Diariamente, millones de personas salen a las calles a desempeñar labores, buscar trabajo, asistir a citas, reuniones, ventas y demás dinámicas sociales, cargando a cuestas el pesar de vivir condiciones de violencia en la intimidad de sus hogares. Sonrisas vienen y van, miradas perdidas, ensimismadas e introvertidas que esconden terribles realidades que van desde el abandono de sueños, la raigambre de frustraciones, la impotencia del estancamiento, transitando por la apatía, el rechazo de la pareja y los familiares hasta el miedo que va de la duda, la insipiencia hasta la certeza de violencia tanto psicológica como física por parte de quienes cohabitan en un mismo hogar.
La violencia doméstica es una terrible realidad que aqueja a un gran número de hogares en el orbe. Más allá de los más de 1, 345 feminicidios, 4 mil 411 homicidios culposos y los 337 mil 033 delitos de violencia familiar registrados de marzo de 2020 a julio del 2021, la realidad nos indica que este tipo de hechos van al alza de forma constante y reiterada. Ciertamente, la pandemia por el COVID-19 y el encierro fueron factores preponderantes para ello; sin embargo, más que causas fueron procesos que aceleraron su crecimiento y agudizaron su reincidencia, mas no fueron elementos generadores de la misma.
La violencia doméstica es producto de varios factores, que encuentran su origen, principalmente en la historia familiar de las personas, que suelen repetir patrones que, al tiempo de violentar, merman la autoestima, destrozan el amor propio, ensimisman y deprimen, al grado de desmoralizar a las personas de tal forma que se desvalorizan y se consideran merecedores de ese trato que, ante cualquier juicio objetivo, resulta —por decir lo menos— injusto.
Ciertamente la violencia domestica es un grave problema que aqueja a la sociedad pero que es de muy compleja atención, por ser parte de la intimidad de las personas; de ese fuero interno en el que ni extraños, sociedad o gobierno, pueden intervenir de forma directa. La única aportación que puede realizarse es la conciencia, tanto de su existencia, como de lo pernicioso de su permanencia y expansión. Sin embargo, su erradicación solo podrá realizarse hasta en tanto exista una verdadera conciencia de la necesidad de su erradicación. Es decir: hasta que las personas no sepan que su actuar es violento y que eso lastima no sólo a las víctimas sino a la sociedad en su conjunto, será imposible que se pueda hablar siquiera de una baja en su incidencia.

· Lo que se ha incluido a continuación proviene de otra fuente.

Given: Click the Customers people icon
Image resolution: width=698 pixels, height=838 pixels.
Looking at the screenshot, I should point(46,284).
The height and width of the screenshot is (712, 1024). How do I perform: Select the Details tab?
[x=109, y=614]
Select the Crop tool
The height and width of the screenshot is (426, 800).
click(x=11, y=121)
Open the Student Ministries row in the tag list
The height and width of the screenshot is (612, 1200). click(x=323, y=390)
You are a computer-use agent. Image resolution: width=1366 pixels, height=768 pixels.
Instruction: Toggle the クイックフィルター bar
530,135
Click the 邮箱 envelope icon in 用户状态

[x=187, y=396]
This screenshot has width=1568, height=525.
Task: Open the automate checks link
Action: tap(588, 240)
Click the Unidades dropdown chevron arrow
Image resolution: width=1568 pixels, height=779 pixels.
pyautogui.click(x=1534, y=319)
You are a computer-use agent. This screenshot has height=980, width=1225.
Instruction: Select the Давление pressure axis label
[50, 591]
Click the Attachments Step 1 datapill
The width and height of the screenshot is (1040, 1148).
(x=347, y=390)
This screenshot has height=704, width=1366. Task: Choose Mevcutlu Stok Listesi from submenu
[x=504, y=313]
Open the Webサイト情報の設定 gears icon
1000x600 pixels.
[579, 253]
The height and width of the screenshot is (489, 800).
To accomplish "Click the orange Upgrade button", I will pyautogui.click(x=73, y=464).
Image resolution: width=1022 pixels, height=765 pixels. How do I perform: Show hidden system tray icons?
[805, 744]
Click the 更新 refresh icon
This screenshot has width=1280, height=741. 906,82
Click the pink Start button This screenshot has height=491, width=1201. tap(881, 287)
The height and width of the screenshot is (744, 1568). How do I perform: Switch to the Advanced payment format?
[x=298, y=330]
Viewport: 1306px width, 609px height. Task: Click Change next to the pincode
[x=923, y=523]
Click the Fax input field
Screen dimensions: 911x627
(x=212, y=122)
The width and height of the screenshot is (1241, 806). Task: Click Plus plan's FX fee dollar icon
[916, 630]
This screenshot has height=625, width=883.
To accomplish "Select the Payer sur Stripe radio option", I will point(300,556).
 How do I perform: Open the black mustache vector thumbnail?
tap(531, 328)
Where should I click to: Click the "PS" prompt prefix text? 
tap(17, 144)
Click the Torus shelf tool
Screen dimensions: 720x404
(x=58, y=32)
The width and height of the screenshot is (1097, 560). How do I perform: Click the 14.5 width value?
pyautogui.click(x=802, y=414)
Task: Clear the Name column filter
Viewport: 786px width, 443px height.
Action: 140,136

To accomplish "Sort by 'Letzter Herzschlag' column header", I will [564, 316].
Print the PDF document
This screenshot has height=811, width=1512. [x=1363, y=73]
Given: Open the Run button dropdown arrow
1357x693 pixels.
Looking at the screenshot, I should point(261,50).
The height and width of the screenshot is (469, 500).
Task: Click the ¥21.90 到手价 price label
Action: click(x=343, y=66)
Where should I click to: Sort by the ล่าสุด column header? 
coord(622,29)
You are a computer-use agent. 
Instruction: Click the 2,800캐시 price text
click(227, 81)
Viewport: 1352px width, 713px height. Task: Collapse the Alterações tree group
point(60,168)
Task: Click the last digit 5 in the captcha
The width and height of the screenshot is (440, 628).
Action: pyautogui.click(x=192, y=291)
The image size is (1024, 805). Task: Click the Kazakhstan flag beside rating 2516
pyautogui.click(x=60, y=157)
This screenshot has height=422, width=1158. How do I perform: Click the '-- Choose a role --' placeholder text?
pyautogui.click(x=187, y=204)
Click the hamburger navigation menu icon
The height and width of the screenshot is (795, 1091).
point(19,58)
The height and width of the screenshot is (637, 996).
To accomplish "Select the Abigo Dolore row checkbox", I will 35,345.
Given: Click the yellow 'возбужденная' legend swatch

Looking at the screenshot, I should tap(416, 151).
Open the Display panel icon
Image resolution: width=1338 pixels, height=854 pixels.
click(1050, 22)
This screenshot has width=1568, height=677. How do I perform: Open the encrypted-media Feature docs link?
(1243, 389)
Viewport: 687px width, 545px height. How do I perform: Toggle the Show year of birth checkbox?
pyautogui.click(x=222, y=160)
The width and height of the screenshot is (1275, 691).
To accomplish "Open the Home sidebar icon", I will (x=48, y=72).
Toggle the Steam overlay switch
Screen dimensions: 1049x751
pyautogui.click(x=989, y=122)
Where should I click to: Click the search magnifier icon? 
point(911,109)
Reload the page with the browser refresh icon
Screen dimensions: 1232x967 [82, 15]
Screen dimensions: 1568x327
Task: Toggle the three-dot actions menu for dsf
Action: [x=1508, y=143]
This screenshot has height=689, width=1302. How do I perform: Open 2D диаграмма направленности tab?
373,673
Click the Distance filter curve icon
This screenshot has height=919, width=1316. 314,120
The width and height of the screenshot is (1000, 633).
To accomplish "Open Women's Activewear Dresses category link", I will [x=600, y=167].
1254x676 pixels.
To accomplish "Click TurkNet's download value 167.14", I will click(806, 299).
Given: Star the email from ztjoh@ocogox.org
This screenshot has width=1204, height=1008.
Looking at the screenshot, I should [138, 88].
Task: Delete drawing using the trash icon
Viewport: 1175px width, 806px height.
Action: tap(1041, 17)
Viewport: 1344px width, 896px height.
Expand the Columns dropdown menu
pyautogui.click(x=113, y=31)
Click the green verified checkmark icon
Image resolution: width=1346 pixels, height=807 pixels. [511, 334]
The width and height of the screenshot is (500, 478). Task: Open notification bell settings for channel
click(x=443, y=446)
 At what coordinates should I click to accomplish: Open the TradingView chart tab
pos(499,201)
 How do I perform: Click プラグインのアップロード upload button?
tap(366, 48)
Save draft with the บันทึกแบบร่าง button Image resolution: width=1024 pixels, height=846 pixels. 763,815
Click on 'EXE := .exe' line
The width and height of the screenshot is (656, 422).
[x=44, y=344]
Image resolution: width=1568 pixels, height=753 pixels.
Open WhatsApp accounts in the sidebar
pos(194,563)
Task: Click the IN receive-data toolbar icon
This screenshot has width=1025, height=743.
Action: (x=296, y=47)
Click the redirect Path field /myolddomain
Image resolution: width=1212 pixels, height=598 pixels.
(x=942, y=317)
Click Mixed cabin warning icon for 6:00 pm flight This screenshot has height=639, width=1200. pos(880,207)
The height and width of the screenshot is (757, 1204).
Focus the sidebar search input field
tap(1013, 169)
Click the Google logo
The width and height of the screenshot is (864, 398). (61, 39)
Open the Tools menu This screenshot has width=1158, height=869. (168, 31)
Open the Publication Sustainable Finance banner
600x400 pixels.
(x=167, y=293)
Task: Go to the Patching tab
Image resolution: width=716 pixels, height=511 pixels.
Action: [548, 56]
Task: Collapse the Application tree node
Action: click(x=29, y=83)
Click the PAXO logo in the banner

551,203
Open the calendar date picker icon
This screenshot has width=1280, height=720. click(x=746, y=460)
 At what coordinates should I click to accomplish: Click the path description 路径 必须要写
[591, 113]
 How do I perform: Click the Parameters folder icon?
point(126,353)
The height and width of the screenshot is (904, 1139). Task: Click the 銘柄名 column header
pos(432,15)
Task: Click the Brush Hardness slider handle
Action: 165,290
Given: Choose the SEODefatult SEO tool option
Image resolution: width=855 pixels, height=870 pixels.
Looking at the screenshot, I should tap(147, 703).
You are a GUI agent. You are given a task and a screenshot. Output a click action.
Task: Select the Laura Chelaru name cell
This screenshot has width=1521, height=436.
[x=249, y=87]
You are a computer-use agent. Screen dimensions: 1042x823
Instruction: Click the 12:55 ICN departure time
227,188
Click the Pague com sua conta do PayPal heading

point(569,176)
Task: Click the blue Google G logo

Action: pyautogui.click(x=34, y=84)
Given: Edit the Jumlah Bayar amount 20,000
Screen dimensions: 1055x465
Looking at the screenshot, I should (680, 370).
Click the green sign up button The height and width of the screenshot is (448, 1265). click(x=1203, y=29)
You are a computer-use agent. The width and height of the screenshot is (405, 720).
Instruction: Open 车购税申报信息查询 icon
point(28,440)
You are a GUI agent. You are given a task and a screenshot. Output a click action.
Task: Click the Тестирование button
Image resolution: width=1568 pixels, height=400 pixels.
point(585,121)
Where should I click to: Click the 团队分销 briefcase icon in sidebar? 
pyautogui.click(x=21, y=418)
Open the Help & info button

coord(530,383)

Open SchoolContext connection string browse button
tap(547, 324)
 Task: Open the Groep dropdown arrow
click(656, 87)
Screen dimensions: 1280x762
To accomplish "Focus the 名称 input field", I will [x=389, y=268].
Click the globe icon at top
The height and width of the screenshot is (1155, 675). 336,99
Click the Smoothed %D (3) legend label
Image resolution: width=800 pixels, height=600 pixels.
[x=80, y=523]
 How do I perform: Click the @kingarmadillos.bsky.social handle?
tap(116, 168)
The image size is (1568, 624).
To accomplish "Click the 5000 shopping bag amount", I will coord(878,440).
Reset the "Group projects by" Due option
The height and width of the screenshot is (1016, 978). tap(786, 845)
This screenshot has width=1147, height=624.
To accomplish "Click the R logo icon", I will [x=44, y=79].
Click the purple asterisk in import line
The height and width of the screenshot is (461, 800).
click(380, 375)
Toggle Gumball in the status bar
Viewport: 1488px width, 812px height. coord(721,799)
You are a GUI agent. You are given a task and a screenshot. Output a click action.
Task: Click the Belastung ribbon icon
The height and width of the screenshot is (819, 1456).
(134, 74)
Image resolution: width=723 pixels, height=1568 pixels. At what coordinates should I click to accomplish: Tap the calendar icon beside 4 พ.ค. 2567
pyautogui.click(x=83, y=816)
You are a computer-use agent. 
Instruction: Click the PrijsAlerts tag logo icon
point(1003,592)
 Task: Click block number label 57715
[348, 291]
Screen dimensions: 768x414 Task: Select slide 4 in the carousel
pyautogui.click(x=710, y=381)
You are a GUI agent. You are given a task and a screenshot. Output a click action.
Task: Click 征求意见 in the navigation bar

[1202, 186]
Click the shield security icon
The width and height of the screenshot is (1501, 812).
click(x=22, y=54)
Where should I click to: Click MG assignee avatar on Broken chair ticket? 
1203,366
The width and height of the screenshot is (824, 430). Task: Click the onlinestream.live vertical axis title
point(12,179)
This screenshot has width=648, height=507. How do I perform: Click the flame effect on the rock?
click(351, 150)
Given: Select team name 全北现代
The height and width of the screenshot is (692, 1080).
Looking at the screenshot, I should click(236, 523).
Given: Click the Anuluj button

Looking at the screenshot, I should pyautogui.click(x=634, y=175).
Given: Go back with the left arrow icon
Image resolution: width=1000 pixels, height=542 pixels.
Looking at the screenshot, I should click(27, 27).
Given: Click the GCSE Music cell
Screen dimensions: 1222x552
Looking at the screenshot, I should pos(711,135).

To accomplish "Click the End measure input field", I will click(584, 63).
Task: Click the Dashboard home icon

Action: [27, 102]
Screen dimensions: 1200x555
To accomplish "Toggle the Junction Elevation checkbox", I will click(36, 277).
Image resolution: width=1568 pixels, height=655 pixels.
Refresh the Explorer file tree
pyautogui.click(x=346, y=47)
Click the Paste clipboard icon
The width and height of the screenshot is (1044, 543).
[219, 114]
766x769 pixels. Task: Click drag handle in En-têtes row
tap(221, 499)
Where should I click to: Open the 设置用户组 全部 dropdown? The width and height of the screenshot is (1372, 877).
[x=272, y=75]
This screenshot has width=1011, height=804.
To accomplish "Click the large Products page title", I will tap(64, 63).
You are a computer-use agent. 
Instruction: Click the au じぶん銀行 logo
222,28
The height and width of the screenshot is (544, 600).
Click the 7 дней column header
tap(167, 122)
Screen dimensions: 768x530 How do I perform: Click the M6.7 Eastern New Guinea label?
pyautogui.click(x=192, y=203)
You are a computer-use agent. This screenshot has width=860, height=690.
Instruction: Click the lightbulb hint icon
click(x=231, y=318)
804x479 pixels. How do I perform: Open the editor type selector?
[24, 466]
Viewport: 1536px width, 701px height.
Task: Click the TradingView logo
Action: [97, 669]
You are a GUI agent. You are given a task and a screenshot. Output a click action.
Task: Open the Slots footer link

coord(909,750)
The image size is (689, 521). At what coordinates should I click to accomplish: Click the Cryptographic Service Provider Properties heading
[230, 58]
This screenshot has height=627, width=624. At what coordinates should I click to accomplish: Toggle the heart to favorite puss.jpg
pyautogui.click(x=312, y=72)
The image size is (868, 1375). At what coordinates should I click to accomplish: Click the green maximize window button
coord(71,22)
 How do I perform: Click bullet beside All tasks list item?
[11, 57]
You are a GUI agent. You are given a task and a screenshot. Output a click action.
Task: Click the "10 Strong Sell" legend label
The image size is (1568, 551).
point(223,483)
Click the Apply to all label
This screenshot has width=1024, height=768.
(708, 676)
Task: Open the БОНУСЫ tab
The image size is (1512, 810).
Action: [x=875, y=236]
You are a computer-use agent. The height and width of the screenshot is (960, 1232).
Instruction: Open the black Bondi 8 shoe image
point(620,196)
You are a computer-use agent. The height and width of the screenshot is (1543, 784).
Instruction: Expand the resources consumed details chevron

En tanto esto ocurra, es necesario continuar con las campañas de difusión de información que, a la postre, deberán formar parte de los programas de educación pública y de cuerpos normativos que regulen el actuar de la conciencia cívica, sobre todo, de las generaciones venideras, para que el color de las jacarandas por fin ilumine con esperanza el gris del asfalto que predomina en las ciudades.